Dwight vient d'apparaître à côté de moi, juste au bon moment. Je suis fin prêt à répondre à sa question de tout à l'heure, à laquelle je n'ai échappé que grâce à l'acidité de Viky.
— Clocher. Exactement le mot.
Levant la tête vers lui, je lui souris, en décalage avec mes propos.
— T'm'as perdu.
Le Jumper s'assoit sur le rocher à son tour.
— C'est pas important. C'est juste que j'aurais dit oui, tu vois. C'est ça qui CLOCHE.
J'ai, stupidement, envie de rire.
— J'te suis t'jours pas.
Patient, il attend que je parvienne à formuler ma pensée correctement.
— Cette question que l'équivalent de prêtre a posée, et bien j'aurais répondu oui. J'aurais prêté serment sur tout ce que je tiens pour sacré. Sans hésitation.
C'est tellement crétin quand on y pense.
— Et ?
Je me tourne vers l'eau.
— Et plus maintenant. Pas du tout. Pas de doute à avoir. J'ai aimé cette fille avec tout ce que j'avais, et ce n'est tout bonnement plus le cas.
Et je ne suis même pas triste.
— C't un problème ? demande Dwight, me rappelant sa présence.
— J'ai toujours vu Zarah comme LA fille. Toujours. Depuis… la première fois que je l'ai vue, je suppose. Et maintenant ce n'est plus comme ça. J'avais une vie bien tracée, et la dernière ligne vient d'être gommée.
La vérité de mes mots me frappe de plein fouet. Aouch.
— C't une mauvaise chose ?
Je regarde Dwight droit dans les yeux. De la part de n'importe qui d'autre, cette question aurait été une façon de me psychanalyser, elle en aurait caché une autre. Mais avec lui, tout est de la pure franchise. Je donne donc plus de réflexion à sa question que je ne l'aurais fait si une autre personne me l'avait posée.
— Je ne sais pas.
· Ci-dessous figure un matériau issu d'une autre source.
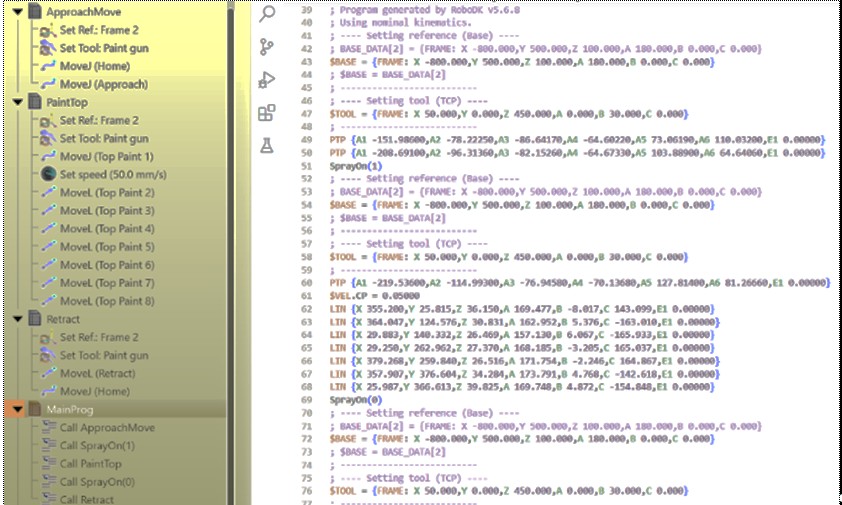Open the Testing flask view
This screenshot has width=842, height=505.
point(267,146)
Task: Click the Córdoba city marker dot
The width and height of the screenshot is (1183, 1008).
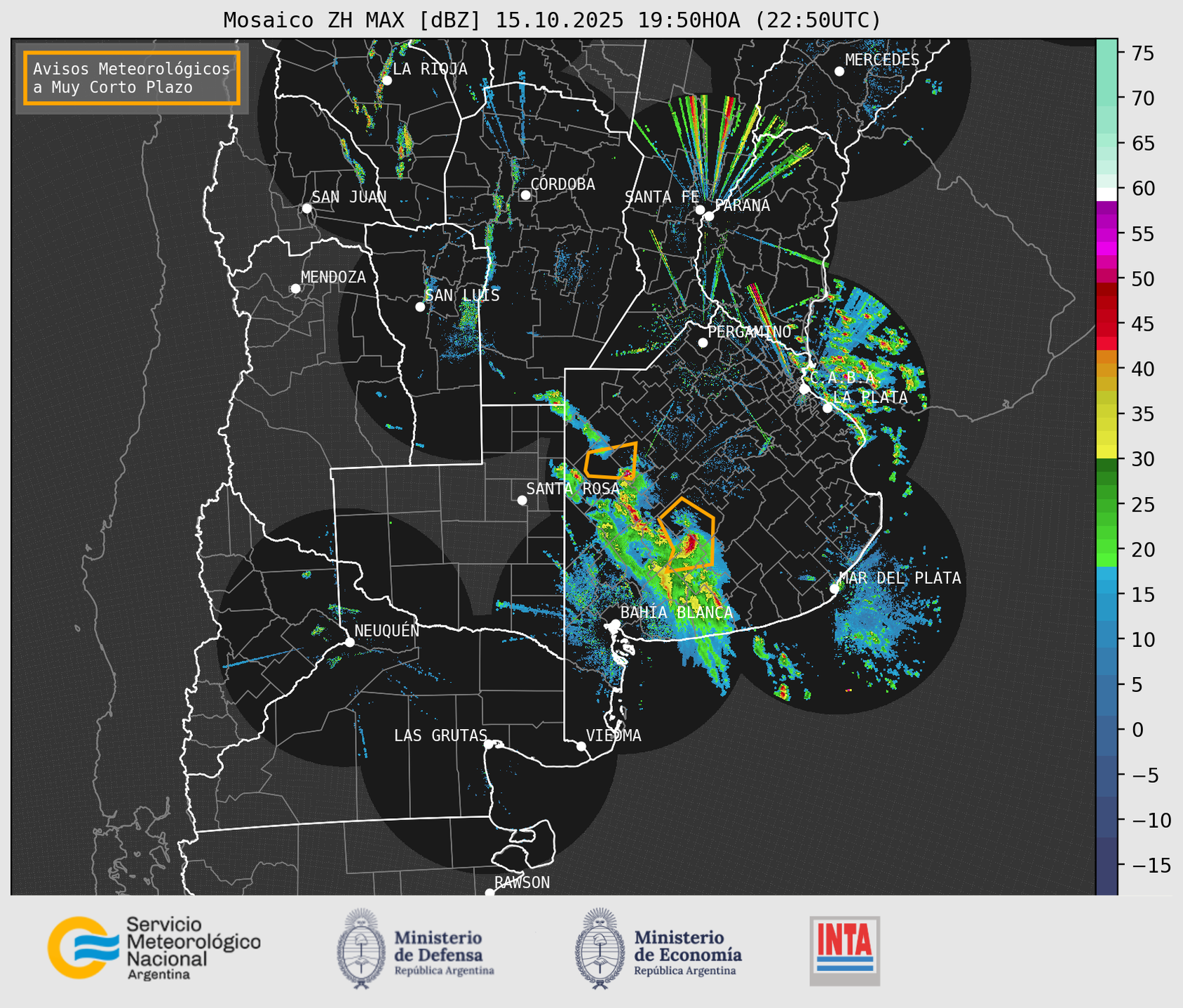Action: 525,195
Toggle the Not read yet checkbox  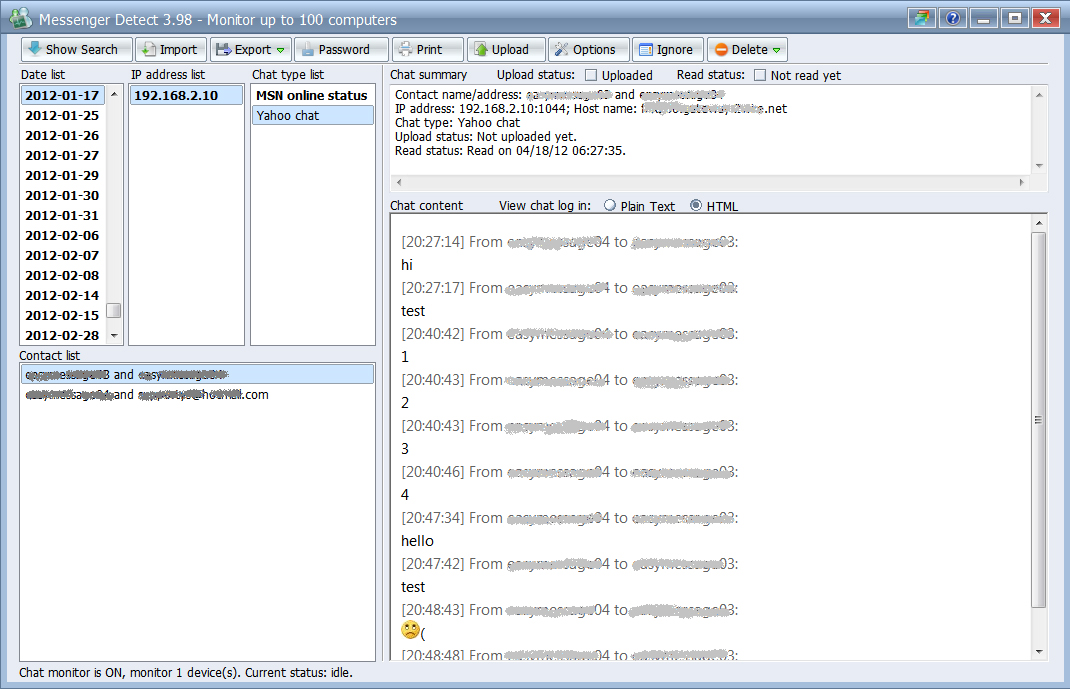(x=760, y=75)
Je n'en ai pas la moindre idée, Dwighty. Je suis un peu perdu, c'est tout ce que je peux te dire, je finis par répondre.
— J'suis là s't'as b'soin.
Le Jumper me décoche l'un de ses meilleurs sourires. Je secoue la tête.
— Je sais. Et tu n'es pas tout seul…
Je jette un coup d'œil à June et Perry qui dansent, et LeX et Hannibal qui discutent, au loin. Et Vik est là aussi, quelque part, je peux le sentir.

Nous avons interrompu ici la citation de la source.